My dad and I fish Erie a ton but its rough half the time when we head up. So I was just curious if Westbranch Resevoir has a nice population of eyes. We fish their for Musky a lot but never get anything. Also do those Walleye in their get stocked or do they reproduce up by the dam?


----------



## JIG (Nov 2, 2004)

Hey Rod! Guess to answer your first ? no they dont stock walleye @ the branch anymore. From what I gathered last yr the water was to warm so they held off till this spring. Hope Phill follows through. Now this will be the first in 20 odd yrs for anything but muskie.

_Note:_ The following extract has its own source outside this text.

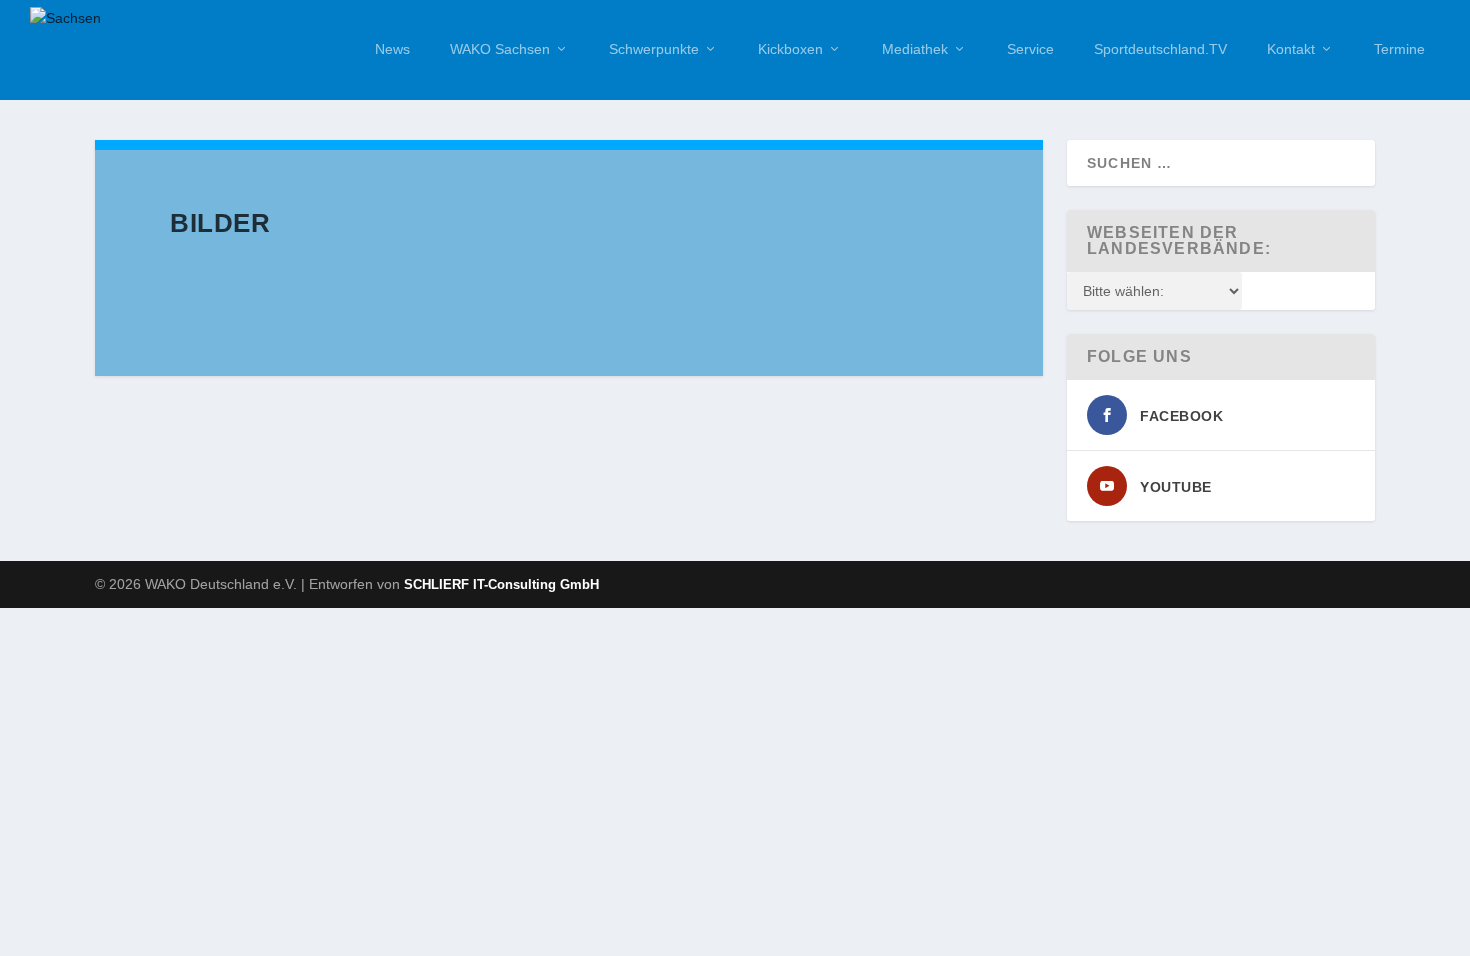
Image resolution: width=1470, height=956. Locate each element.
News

If your not gettin them check out Fired up the air brush thread in tackle makin. There are alot of eyes in WB but Its a trophy lake.


----------



## Rod Hawg (Jan 13, 2011)

Do the fish in their spawn at all up by the dam were their are rocks and current are. We troll up their for SKis and mark a ton of fish in the 30ft. range and they look bigger than crappie.


----------



## Whaler (Nov 16, 2004)

There is a imited reproduction of Walleyes in West Branch. The state will stock 264,000 plus fingerling Walleyes in there this year if they don't have hatchery failures as they did this past year due to hot weather. This information came from Phil Hillman Fish Mangement Supervisor for District Three.
These will be the first Walleyes stocked in there since 1992 if I remember right.


----------



## Rod Hawg (Jan 13, 2011)

Hopefully it goes well. Whenever we go to Milton we catch tons of little eyes. And Westbranch we fish skis. But we probably hit the Branch around 5 days a year due to the fact we mainly fish Erie for walleyes.


----------



## WiseEyes (Apr 7, 2010)

Rod hog drive a little farther and fish berlin... its a blast casting jigs tipped with a half a crawler into the weed beds and mud lines. Its a great time.


----------